Exactly as they appear, reproduce the lines from the one holding "ПРОЧЕСТЬ НА ДОСУГЕ (223, 196)" through the last line of the material below.

[EXCERPTED DATA]
-- Opening Marker --
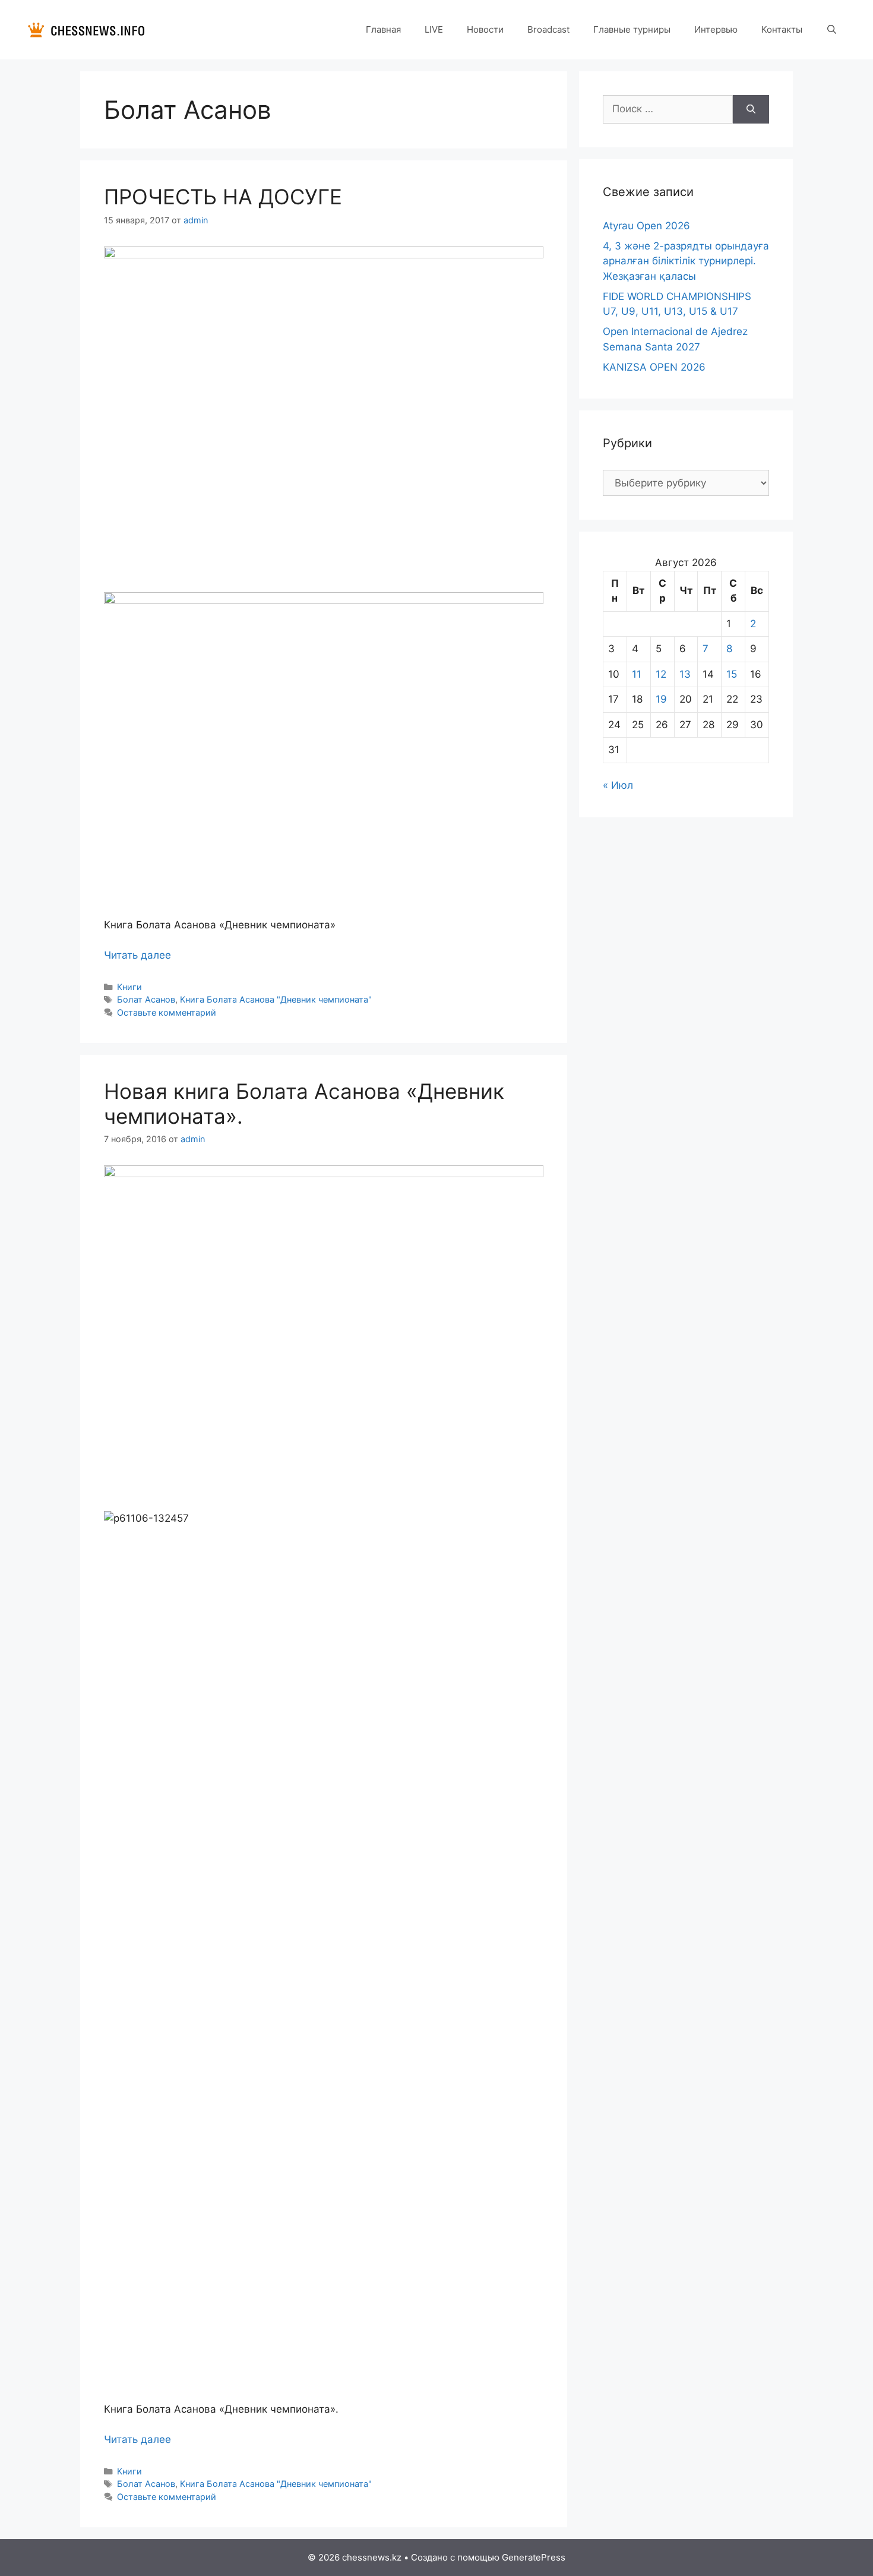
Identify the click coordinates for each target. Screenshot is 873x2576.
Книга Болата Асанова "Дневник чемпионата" (276, 999)
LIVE (434, 29)
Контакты (781, 29)
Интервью (716, 29)
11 (636, 674)
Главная (383, 29)
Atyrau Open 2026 (646, 226)
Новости (485, 29)
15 (731, 674)
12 (661, 674)
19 (661, 699)
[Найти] (751, 109)
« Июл (618, 785)
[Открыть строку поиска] (831, 30)
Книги (129, 987)
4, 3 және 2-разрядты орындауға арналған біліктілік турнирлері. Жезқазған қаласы (686, 261)
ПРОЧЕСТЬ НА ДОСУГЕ (223, 196)
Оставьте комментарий (166, 1012)
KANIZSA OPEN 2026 (654, 367)
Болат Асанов (146, 999)
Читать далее (137, 955)
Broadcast (548, 29)
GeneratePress (533, 2557)
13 (685, 674)
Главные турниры (631, 29)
-- Closing Marker --
[TASK RESULT]
ПРОЧЕСТЬ НА ДОСУГЕ (223, 196)
Оставьте комментарий (166, 1012)
KANIZSA OPEN 2026 (654, 367)
Болат Асанов (146, 999)
Читать далее (137, 955)
Broadcast (548, 29)
GeneratePress (533, 2557)
13 (685, 674)
Главные турниры (631, 29)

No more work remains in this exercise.